SEZIONE DEL DOCUMENTO:
══════
Le principali aziende italiane del settore finanza, assicurazioni e utilities scelgono l’outsourcing per fare fronte alla pressione competitiva e all’impatto delle tecnologie digitali
La crescente frammentazione della domanda del cliente finale, che si attende un approccio multicanale e una risposta “su misura”, la moltiplicazione dei segmenti di offerta sui quali si confronta la capacità competitiva delle aziende e la velocità di adattamento alle oscillazioni della domanda le motivazioni spingono le grandi imprese italiane nei settori bancario, assicurativo e delle utilities, a ricorrere all’outsourcing.
È quanto emerge dall’indagine qualitativa sulle aziende e sugli utenti contenuta nel Rapporto «La seconda transizione dell’outsourcing» realizzato dal Censis in collaborazione con il Gruppo De Pasquale, a vent’anni di distanza dalla prima indagine sul settore.
══════
ELENCO VOCI:
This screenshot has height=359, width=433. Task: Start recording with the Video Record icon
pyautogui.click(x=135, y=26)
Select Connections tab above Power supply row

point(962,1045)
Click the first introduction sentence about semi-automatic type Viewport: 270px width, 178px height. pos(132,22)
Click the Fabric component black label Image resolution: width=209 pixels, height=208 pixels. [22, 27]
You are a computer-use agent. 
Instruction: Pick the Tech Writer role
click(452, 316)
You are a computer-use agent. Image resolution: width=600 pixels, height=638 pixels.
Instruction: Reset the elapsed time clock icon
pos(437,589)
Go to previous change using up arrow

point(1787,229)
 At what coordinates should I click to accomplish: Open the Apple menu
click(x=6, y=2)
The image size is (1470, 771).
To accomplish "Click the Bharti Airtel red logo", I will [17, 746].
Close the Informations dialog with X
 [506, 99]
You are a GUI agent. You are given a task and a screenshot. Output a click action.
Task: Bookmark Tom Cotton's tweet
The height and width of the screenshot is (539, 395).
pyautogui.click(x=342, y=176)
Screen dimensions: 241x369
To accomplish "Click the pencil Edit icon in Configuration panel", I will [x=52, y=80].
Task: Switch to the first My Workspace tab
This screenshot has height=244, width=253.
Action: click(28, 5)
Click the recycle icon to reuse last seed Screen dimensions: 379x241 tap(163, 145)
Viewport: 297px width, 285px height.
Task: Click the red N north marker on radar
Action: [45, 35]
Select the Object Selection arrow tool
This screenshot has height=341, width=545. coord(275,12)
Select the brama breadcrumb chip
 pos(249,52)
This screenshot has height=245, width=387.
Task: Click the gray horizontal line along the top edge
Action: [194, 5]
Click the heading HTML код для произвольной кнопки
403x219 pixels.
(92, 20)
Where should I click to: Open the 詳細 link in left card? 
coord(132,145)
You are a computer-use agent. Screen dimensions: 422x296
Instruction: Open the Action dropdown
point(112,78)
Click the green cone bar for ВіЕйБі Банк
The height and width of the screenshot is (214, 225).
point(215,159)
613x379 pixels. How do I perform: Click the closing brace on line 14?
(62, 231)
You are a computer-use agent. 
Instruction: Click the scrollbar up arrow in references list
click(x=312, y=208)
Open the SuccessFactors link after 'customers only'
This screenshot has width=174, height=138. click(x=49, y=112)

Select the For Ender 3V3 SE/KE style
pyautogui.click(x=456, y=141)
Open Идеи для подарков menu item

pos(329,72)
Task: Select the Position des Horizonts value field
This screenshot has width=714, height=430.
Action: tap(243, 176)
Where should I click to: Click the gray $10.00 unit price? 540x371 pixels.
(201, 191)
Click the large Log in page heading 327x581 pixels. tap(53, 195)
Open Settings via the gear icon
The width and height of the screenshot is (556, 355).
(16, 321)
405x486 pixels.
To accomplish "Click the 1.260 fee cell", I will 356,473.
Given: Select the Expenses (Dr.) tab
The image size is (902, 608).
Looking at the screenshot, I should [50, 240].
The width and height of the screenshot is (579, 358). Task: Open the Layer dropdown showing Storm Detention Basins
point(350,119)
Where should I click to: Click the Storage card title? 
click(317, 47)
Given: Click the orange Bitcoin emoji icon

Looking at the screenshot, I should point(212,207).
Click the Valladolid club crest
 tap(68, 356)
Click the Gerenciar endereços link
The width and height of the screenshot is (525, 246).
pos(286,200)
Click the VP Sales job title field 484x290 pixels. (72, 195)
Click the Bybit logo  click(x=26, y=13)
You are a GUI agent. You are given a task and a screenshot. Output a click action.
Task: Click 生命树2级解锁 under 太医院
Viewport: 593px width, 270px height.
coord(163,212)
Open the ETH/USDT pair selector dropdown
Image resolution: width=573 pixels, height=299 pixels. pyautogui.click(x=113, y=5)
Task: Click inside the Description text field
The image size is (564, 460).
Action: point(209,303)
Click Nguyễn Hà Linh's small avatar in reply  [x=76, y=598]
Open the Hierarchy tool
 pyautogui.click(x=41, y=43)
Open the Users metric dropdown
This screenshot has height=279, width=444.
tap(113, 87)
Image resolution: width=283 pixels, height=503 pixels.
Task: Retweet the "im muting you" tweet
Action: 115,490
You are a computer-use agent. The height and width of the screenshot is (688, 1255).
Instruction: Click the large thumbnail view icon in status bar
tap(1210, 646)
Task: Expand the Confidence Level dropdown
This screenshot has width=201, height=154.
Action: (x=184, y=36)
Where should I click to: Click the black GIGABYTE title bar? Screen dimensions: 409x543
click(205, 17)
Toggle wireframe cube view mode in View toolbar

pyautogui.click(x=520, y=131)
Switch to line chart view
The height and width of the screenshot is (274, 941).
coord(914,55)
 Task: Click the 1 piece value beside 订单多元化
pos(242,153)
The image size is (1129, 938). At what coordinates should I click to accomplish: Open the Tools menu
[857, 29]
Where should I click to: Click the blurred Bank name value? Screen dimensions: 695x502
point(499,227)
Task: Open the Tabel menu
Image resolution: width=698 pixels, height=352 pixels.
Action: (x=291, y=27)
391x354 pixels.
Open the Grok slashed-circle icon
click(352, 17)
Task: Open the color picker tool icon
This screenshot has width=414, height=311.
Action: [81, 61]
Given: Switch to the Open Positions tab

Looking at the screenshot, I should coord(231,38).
══════
COSA FARE: Nel testo sull'outsourcing, chi ha realizzato il Rapporto «La seconda transizione dell'outsourcing»?

RISPOSTA: Il Censis, in collaborazione con il Gruppo De Pasquale.